Sure, cups of spilled sesame seeds, burnt pieces of toast, and cupcakes baked without eggs can lead to mess and disaster. But it can also lead to discovery, both in your cooking and yourself.
In these moments, if you have wit, creativity, and a dust vac handy, the spilled sesame can transform into a crunchy crust for chicken; the hardened bread will get softened in pudding; and that cake…well, maybe you’ll realize it’s better to give your friend meatballs instead and call it a day.
I love my mistakes. And apparently, so do you.
And like measuring cups and no-salt added tomato sauce, mistakes are an essential ingredient for low-sodium cooking. Because if you’re willing to take on the challenge of salt-free’ing the foods you love, you’ll make missteps and miscalculations and lots of malformed cupcakes. But if you enjoy those mistakes and look for the lesson, than you’ll also end up making things like stove-free pasta and salt-free pickled cherries.
LOW-SODIUM PICKLED CHERRIES (or salt-free cocktail “olives”)
makes one 16-oz mason jar
- 2 to 3 cups pitted cherries (fresh or frozen, unsweetened)
- 1/2-inch piece of ginger, peeled and roughly diced
- 1 medium orange, zest grated (or peeled) and juiced
- 1 1/2 cups apple cider vinegar
- 1/4 cup granulated white sugar
- 1 teaspoon black peppercorns
- 1/4 teaspoon ground turmeric
- 1/4 teaspoon ground cinnamon
Stuff the cherries, ginger, and orange zest into your mason jar or container. Set aside.
In a small saucepan, mix 1 cup water with the apple cider vinegar, sugar, juice from the orange, black peppercorns, turmeric, and cinnamon. Bring the pickling liquid to a boil over medium-high heat. Remove the pot from the heat and allow the liquid to cool, at least 20 minutes or longer if you are using plastic containers.
When the liquid is lukewarm to the touch, carefully pour it into your container, covering the cherries. If there is not enough liquid, add a bit more apple cider vinegar. And if you have extra cherries, don’t panic. The ones in the container most likely will shrink a bit in the hot liquid, so if when there’s extra space, go ahead and add the leftover cherries to the container.
Finally, place the lid on the container and close tightly. Give it 5 or 6 good shakes to mix up all the pickling juices and stick it in the fridge to cool.

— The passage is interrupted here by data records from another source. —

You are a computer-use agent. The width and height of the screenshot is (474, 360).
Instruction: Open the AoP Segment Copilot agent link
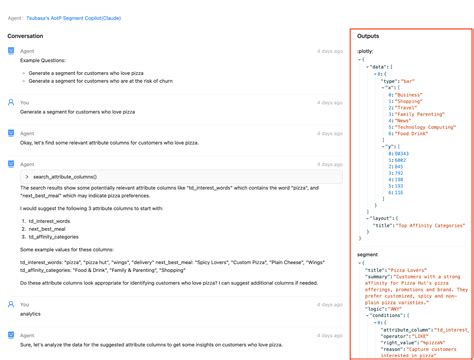74,18
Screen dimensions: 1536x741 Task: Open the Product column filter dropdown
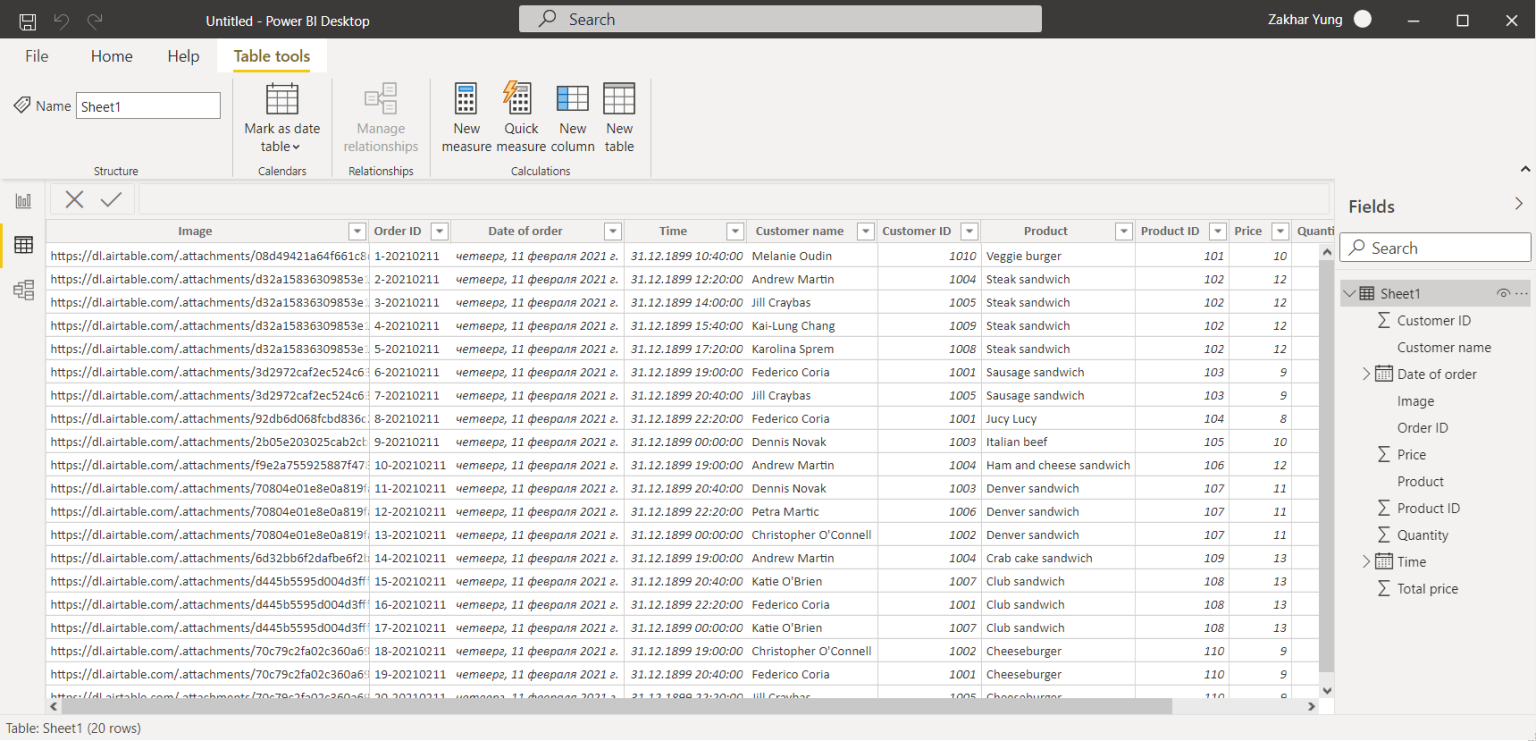pyautogui.click(x=1123, y=231)
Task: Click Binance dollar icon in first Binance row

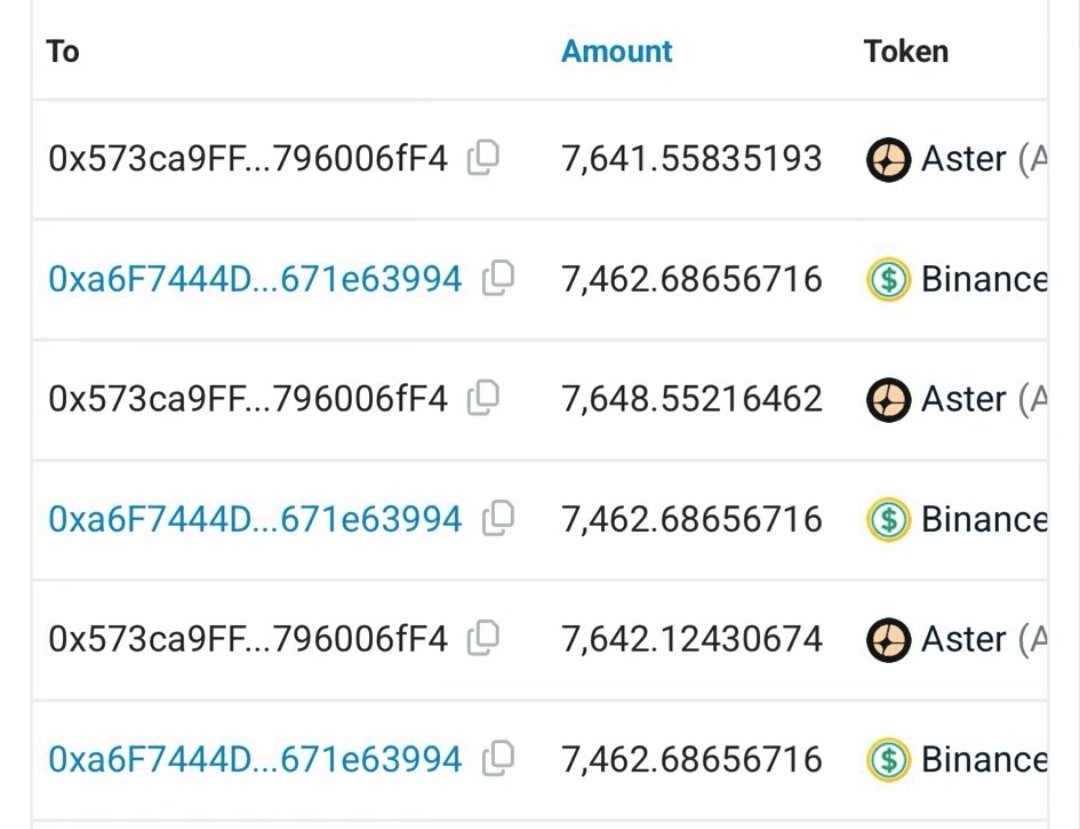Action: [x=888, y=279]
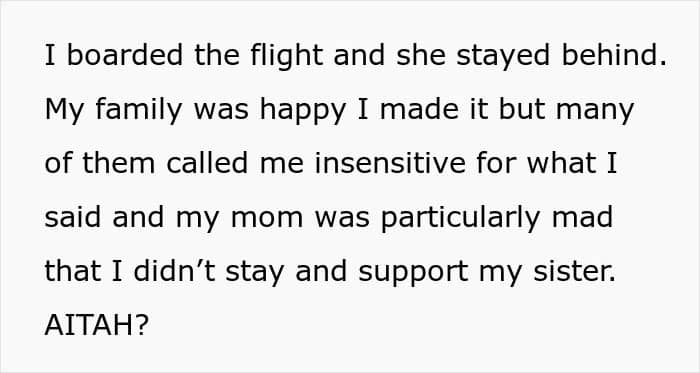The height and width of the screenshot is (373, 700).
Task: Click on the word 'behind.'
Action: [x=614, y=55]
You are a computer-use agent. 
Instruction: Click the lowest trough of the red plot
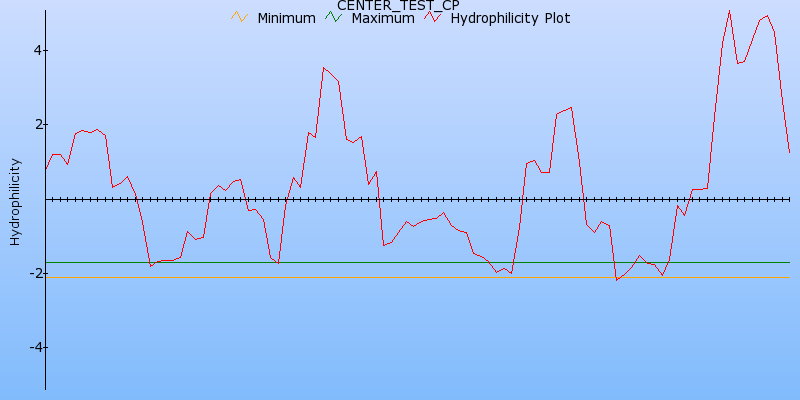pos(617,280)
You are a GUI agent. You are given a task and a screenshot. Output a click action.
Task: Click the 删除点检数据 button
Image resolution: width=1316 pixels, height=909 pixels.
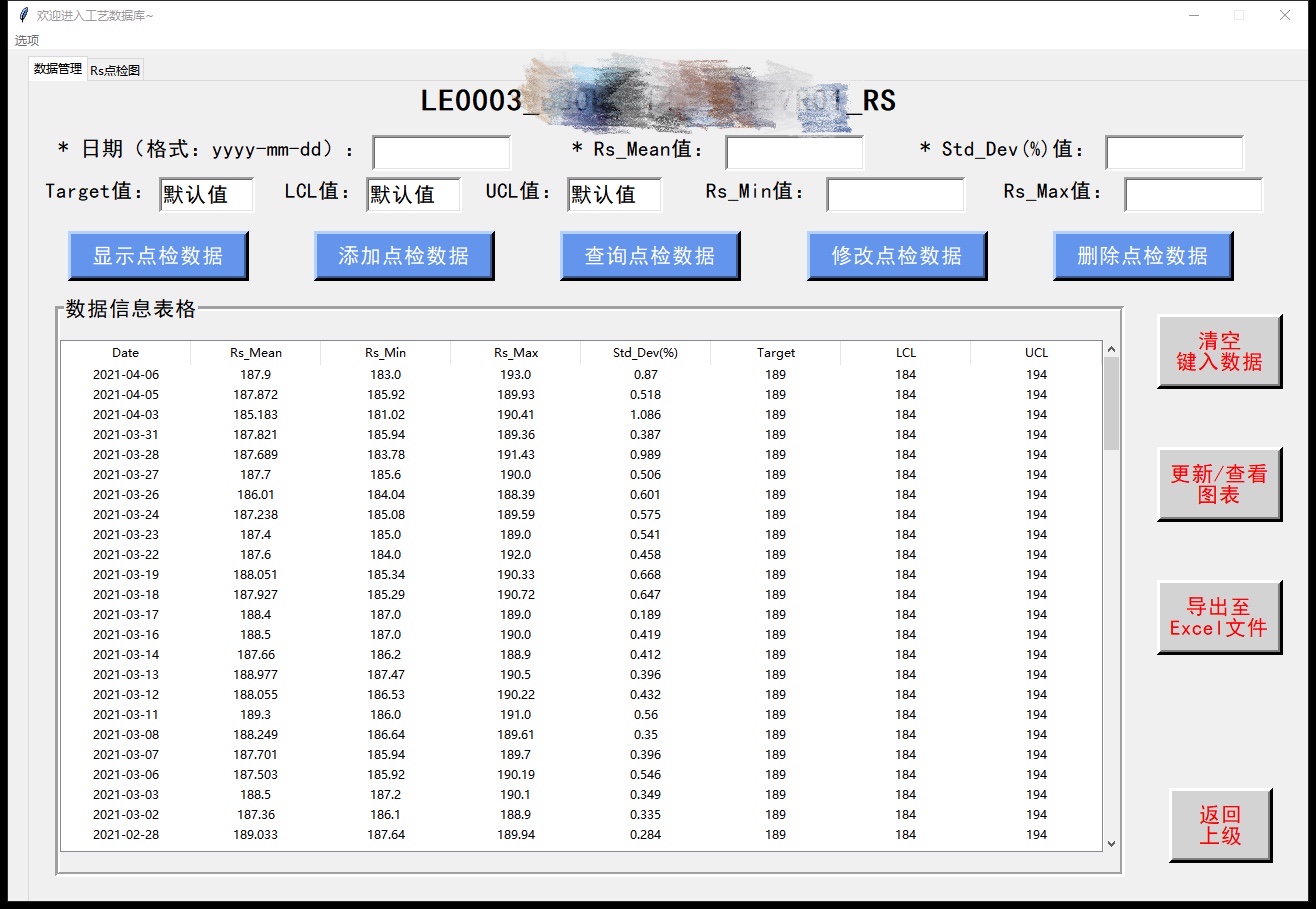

In 48 hours, the cherries will be ready for munching. Resist the urge to taste before then, because the longer you wait, the more “pickly” they will be. But do try to finish them off within 2 weeks — which won’t be hard. And serve them on their own or as a compliment to a cheese plate (for your salt-eating friends) or give it as a gift to the host or hostess at your next dinner party.